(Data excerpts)
..........
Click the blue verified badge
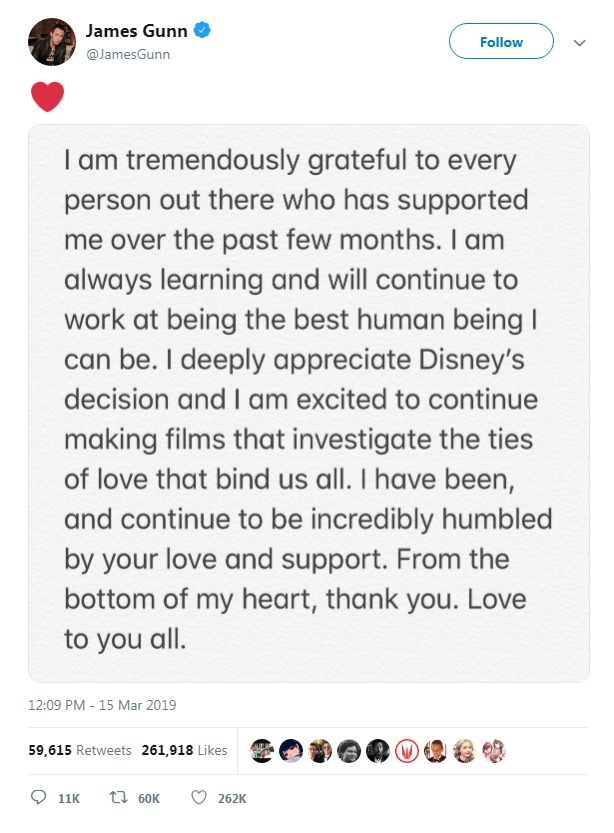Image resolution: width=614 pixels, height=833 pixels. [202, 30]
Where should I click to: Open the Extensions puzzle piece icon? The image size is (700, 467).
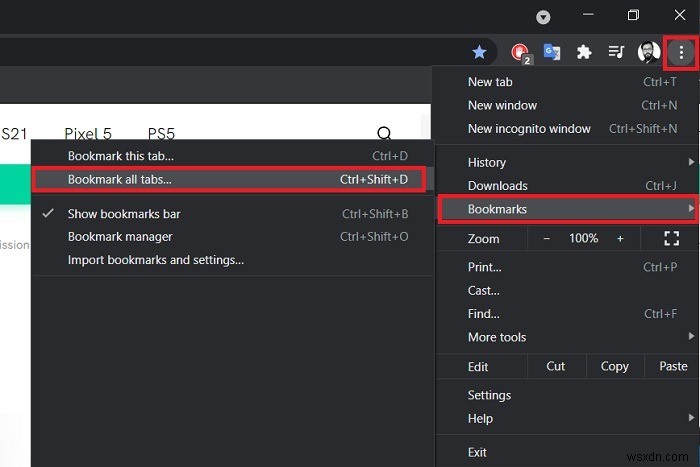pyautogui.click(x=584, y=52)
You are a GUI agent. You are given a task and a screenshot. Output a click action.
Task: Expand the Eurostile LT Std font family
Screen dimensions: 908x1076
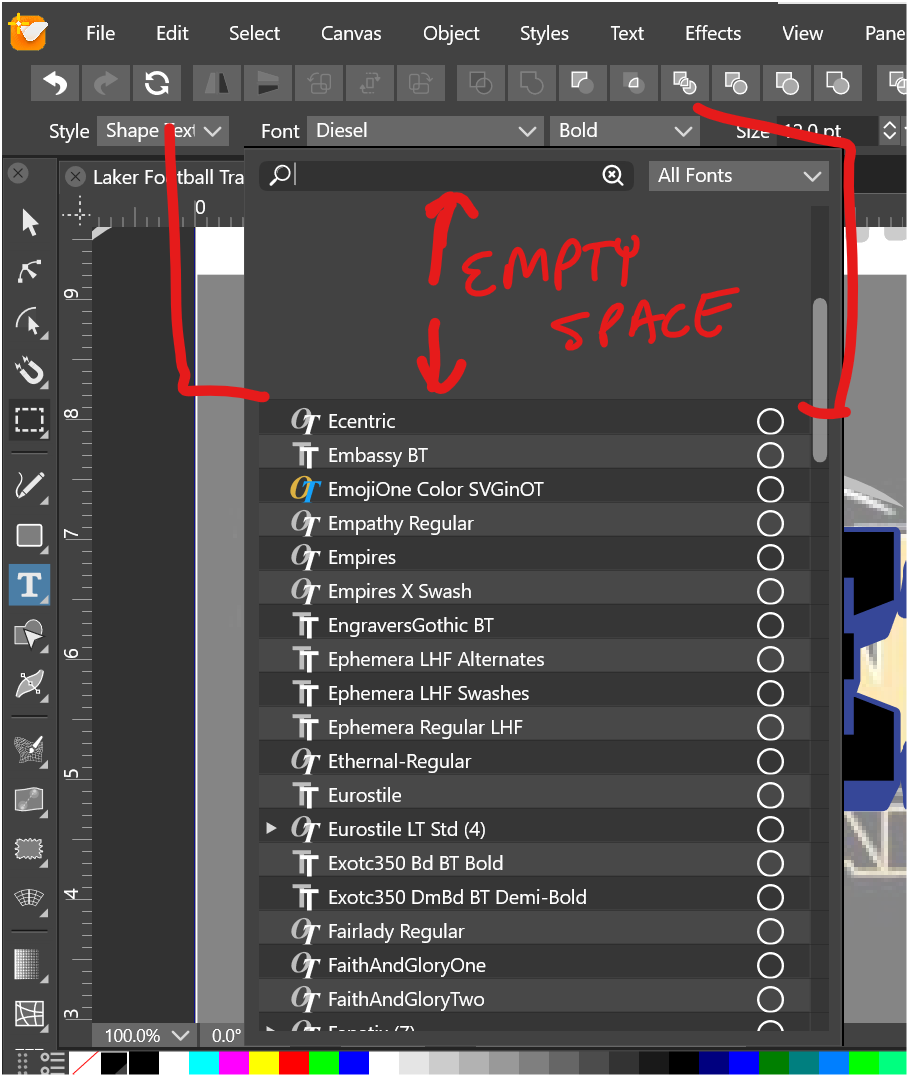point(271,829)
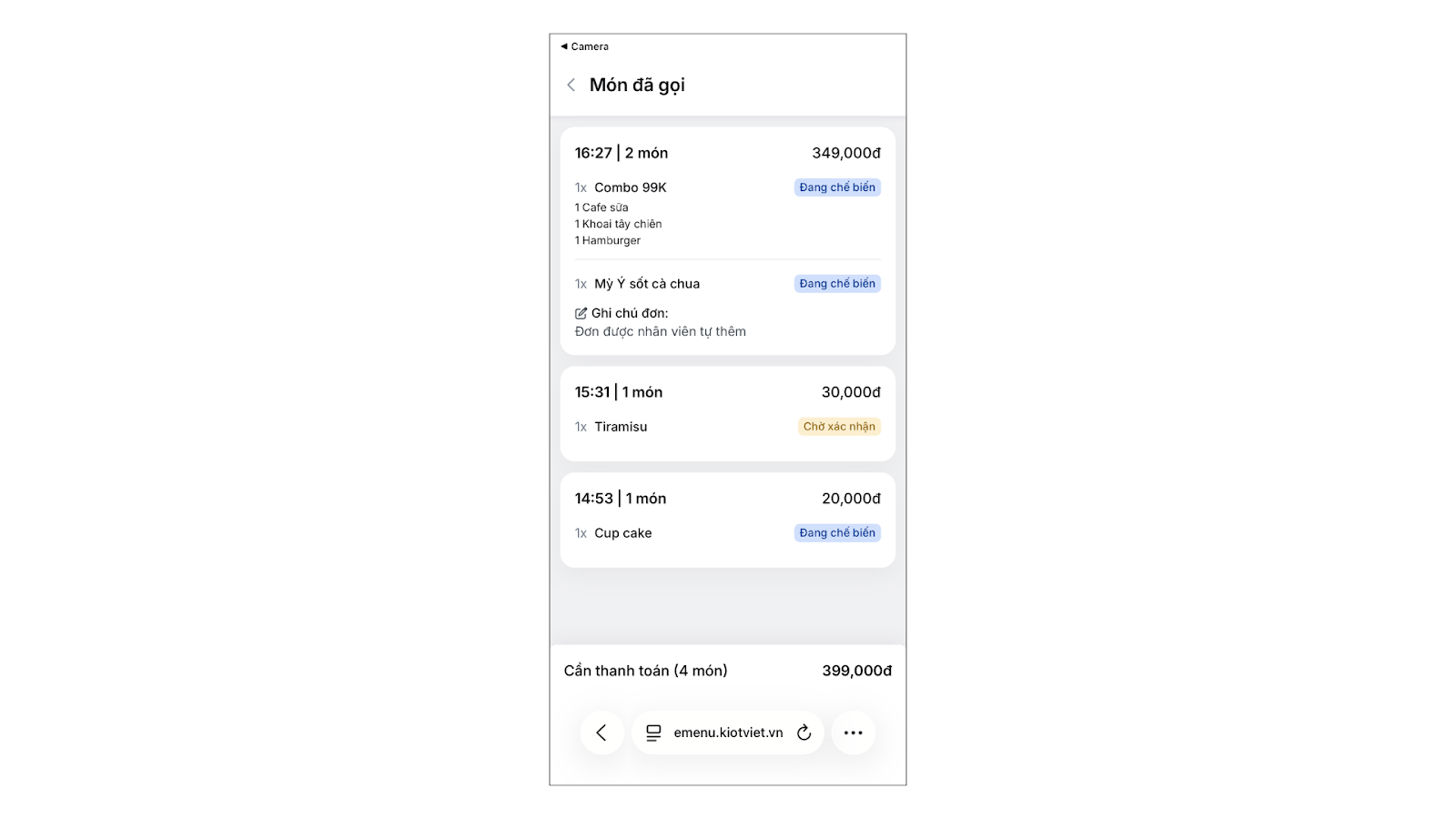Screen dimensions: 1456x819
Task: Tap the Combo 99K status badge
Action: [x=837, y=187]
..........
## What needs to be done
Would you write out every record word for word, leaving no picture in?

## The answer
Click the blue verified badge
Image resolution: width=614 pixels, height=833 pixels. [202, 30]
Where should I click to: Open the Extensions puzzle piece icon? The image size is (700, 467).
pyautogui.click(x=584, y=52)
You are a GUI agent. You are given a task and a screenshot. Output a click action.
Task: Expand the Eurostile LT Std font family
Screen dimensions: 908x1076
point(271,829)
Screen dimensions: 1456x819
Task: Tap the Combo 99K status badge
Action: [x=837, y=187]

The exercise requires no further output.